Activity: Every line from the start of the records below to the line containing "Теми [presentation] (66, 443)" should be retyped exactly, that line included, and no others.
(Beginning of Recorded data)
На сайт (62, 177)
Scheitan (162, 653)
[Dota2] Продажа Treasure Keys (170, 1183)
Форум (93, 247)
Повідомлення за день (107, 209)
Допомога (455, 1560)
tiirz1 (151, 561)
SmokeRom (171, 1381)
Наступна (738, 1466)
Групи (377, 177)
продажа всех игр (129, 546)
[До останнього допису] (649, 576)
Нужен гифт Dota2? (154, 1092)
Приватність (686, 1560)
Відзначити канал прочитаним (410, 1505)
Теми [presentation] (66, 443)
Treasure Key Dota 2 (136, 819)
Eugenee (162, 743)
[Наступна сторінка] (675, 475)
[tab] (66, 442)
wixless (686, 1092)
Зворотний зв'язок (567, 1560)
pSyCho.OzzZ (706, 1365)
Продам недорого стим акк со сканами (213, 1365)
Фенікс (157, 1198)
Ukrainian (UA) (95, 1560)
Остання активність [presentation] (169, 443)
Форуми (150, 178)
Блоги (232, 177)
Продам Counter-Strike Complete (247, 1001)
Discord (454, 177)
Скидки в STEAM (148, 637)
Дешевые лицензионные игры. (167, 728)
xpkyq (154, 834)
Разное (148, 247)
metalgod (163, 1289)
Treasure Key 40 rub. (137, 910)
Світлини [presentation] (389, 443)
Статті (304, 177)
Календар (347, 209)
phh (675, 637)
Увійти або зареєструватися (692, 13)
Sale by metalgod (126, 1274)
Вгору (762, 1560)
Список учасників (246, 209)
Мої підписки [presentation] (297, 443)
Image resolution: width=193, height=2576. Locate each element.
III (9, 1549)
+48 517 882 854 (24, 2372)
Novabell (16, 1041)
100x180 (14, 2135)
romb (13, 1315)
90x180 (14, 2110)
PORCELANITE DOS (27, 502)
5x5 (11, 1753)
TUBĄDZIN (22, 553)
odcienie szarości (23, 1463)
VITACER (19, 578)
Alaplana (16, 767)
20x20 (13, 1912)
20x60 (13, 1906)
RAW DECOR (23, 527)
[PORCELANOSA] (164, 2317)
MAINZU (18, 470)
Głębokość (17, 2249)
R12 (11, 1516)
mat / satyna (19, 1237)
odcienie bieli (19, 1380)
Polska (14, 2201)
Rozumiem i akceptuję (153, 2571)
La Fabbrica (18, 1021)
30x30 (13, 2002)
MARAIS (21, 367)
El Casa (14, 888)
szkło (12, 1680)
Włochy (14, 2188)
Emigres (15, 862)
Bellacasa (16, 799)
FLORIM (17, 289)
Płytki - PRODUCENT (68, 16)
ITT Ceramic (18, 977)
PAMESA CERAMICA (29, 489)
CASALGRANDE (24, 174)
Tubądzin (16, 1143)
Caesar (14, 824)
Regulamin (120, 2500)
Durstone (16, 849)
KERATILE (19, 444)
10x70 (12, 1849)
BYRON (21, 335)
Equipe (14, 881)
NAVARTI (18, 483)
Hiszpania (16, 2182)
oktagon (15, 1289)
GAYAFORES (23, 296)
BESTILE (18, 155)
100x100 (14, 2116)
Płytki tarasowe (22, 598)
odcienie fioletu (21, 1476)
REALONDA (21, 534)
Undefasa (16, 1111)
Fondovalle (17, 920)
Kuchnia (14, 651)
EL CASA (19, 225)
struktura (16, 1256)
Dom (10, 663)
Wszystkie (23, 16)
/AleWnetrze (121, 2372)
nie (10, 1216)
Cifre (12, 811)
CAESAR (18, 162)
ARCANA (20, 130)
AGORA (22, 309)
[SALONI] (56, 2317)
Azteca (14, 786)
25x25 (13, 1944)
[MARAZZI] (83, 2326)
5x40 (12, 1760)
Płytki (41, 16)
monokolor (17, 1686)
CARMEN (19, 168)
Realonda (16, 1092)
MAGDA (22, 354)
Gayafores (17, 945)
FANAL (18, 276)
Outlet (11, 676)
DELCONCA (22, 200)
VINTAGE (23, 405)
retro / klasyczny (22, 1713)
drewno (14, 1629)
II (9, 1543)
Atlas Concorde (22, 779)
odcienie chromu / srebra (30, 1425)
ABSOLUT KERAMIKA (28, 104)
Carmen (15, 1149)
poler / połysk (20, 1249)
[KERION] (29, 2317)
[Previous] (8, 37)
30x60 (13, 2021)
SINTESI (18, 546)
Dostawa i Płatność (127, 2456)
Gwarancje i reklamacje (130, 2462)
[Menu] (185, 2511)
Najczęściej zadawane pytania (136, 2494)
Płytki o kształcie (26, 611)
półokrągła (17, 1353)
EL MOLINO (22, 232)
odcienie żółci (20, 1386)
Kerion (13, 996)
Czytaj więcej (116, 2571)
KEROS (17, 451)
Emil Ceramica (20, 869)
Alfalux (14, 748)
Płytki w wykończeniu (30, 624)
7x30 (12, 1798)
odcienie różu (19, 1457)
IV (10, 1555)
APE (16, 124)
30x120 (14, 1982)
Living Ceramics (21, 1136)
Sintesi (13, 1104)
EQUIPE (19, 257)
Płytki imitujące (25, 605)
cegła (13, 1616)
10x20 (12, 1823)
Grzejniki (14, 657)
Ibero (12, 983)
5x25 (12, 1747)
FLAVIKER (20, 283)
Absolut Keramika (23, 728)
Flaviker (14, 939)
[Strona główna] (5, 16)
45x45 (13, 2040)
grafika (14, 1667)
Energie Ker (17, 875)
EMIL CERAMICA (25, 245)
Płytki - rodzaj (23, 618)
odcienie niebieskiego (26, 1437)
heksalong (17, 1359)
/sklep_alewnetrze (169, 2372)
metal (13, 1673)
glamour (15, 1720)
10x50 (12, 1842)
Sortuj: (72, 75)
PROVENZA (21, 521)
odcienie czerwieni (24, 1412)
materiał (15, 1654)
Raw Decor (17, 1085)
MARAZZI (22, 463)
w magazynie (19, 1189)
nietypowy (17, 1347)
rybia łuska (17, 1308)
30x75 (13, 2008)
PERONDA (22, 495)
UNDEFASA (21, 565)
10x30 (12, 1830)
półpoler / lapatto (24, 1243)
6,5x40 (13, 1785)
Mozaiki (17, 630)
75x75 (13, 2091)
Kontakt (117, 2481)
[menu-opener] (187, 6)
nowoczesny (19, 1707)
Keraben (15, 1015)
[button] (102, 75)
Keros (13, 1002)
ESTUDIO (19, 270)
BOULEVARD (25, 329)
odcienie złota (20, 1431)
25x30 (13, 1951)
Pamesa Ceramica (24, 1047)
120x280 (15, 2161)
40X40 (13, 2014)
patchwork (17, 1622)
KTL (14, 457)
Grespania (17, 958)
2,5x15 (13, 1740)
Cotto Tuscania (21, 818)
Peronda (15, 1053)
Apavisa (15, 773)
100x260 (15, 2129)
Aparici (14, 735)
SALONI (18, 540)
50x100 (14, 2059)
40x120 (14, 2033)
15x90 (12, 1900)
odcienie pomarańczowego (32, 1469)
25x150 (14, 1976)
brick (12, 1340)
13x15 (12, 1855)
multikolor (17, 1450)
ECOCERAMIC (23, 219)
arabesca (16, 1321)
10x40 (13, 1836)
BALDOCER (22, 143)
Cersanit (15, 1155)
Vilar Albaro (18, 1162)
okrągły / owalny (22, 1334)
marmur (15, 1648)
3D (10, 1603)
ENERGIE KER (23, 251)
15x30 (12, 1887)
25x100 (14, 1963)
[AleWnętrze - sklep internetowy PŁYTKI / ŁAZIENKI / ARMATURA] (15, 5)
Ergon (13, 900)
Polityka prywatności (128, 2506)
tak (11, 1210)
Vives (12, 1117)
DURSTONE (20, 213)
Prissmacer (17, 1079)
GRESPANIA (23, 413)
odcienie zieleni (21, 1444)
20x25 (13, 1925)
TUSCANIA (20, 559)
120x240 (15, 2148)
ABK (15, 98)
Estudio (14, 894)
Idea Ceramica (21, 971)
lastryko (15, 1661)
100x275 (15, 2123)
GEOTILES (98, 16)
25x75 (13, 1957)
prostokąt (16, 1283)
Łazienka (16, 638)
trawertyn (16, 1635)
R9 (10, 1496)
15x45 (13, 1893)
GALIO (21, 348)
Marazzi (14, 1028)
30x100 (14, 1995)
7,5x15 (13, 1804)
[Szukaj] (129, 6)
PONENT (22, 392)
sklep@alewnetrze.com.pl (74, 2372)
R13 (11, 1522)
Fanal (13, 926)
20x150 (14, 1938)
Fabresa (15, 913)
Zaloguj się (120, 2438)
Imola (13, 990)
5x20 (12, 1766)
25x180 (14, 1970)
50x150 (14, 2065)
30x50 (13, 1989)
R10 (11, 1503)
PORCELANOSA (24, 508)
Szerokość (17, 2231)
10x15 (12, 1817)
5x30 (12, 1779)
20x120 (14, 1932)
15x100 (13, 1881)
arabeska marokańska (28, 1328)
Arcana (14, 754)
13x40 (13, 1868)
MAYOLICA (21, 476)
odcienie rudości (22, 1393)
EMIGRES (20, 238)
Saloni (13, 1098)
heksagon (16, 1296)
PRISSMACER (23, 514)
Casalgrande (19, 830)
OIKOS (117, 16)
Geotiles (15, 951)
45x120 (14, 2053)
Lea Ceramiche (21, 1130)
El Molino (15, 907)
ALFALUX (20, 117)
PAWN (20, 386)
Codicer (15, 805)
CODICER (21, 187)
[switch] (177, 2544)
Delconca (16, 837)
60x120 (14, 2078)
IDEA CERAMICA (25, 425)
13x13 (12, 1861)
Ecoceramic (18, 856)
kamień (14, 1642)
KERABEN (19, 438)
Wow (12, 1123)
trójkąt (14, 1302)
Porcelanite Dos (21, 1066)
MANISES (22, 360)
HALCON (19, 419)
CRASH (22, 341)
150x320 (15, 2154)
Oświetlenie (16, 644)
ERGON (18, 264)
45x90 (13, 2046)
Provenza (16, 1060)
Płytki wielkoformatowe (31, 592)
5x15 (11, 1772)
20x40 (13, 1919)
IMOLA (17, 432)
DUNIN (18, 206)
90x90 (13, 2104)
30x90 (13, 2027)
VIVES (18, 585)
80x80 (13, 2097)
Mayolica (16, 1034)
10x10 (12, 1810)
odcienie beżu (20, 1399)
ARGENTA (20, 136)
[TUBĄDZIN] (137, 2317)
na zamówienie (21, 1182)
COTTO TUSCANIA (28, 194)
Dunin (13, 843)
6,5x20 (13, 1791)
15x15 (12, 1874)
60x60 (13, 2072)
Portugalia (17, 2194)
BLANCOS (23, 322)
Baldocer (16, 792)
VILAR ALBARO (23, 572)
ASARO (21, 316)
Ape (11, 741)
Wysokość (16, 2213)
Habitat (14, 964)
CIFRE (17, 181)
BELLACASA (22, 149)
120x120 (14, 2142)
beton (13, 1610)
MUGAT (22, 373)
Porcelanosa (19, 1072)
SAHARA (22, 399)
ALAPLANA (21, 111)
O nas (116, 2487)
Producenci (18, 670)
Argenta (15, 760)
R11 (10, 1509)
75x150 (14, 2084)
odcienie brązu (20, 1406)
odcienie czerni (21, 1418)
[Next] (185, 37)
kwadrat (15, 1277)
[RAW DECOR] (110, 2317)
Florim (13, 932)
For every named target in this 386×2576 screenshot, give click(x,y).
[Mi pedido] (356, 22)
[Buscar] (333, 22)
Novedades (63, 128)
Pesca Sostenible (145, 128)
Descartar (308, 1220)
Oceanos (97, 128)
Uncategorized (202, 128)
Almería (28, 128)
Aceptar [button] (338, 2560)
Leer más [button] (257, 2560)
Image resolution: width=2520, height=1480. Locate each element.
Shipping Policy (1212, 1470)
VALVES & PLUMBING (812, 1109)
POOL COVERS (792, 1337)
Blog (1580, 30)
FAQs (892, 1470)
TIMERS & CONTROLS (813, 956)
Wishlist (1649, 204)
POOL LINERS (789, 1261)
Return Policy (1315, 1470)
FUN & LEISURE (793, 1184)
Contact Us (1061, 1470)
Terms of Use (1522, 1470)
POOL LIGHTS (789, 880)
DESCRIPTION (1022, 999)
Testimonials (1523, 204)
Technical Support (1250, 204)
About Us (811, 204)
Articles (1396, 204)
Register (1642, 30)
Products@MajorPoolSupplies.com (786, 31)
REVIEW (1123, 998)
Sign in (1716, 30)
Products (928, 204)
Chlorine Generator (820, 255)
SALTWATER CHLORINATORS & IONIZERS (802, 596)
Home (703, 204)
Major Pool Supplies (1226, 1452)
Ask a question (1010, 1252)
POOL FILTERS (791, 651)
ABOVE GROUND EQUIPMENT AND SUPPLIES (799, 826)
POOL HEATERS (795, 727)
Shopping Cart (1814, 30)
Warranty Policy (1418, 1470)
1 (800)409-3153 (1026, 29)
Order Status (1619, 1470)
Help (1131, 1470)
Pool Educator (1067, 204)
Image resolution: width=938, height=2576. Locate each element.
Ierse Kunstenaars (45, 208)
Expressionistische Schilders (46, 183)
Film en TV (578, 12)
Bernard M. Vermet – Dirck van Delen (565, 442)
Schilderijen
(End of Recorded data)
Answer box:
На сайт (62, 177)
Scheitan (162, 653)
[Dota2] Продажа Treasure Keys (170, 1183)
Форум (93, 247)
Повідомлення за день (107, 209)
Допомога (455, 1560)
tiirz1 (151, 561)
SmokeRom (171, 1381)
Наступна (738, 1466)
Групи (377, 177)
продажа всех игр (129, 546)
[До останнього допису] (649, 576)
Нужен гифт Dota2? (154, 1092)
Приватність (686, 1560)
Відзначити канал прочитаним (410, 1505)
Теми [presentation] (66, 443)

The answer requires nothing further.